Sellers should capitalize on the opportunity to adapt and strategize against the current situation while focusing on understanding how their customer buying patterns were changing, to adjust quickly to demand, PingPong Payments identified the most popular selling categories in the e-commerce space during the pandemic to be groceries, toys and games, educational material and home and garden, while swimwear, travel-related products and consumer electronics such as cameras were no longer in demand.

With more consumer-centric additions, comes more growth, and the need for personnel to respond to the demand has heightened. For many e-commerce sellers, this is unprecedented ground, and it highlights the need for e-commerce sellers to have the right systems in place to facilitate these changes. Traditionally, a bulk of merchants’ operating internationally would spend their time minimalizing cross-border payments in unknown markets that would often lead to unforeseen expenses, long shipping times, and unreliable products. E-commerce sellers partnering with the right cross-border payment companies that specialize in convenient, quick money transfers can take this hassle away while lowering costs with these systems in place.

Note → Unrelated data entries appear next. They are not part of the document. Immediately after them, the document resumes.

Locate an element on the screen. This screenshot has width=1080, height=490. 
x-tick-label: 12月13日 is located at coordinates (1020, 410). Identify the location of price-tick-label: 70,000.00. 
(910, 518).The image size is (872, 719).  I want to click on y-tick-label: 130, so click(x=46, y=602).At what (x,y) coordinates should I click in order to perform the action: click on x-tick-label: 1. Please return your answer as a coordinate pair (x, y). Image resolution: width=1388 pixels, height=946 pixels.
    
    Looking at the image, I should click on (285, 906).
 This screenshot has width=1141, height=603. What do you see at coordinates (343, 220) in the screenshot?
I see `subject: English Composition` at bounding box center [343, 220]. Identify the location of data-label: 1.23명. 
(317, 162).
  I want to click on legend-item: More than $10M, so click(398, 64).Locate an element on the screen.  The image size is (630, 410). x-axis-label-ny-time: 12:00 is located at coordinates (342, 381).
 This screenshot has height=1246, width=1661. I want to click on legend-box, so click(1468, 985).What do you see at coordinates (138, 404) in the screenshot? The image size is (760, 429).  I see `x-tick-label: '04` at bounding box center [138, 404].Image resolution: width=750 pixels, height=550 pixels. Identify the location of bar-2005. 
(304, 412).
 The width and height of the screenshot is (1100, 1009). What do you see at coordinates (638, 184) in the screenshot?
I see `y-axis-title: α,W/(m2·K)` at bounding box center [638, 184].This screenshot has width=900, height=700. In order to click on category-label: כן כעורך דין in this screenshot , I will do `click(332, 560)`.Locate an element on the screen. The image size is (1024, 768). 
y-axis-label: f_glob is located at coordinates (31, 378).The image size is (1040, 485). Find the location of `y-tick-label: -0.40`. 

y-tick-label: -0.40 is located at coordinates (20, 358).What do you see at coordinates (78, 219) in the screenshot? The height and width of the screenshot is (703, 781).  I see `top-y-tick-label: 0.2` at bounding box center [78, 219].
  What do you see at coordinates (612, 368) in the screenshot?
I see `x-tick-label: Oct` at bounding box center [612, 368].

As consumers return to retail spaces – sellers should continue to utilize the flexibility that e-marketplaces have provided for businesses over the last few months with organic innovation increasing through competition for buy share. From the supply chain to customer-centric models – digital marketplaces are providing a platform to rival in-person sales with a significant expansion focused on retaining customers.

Admittedly, there will be consumers who continue to use traditional methods of shopping, and that will remain an open market for retailers as lockdown restrictions ease. Merchants with better familiarisation of the e-commerce industry should be able to continue to put the right systems and partners in place to maintain a continuous flow of sales worldwide. With added expansion in the industry, economic recovery in the U.S. can help propel pre-existing successful retail foundations into the future.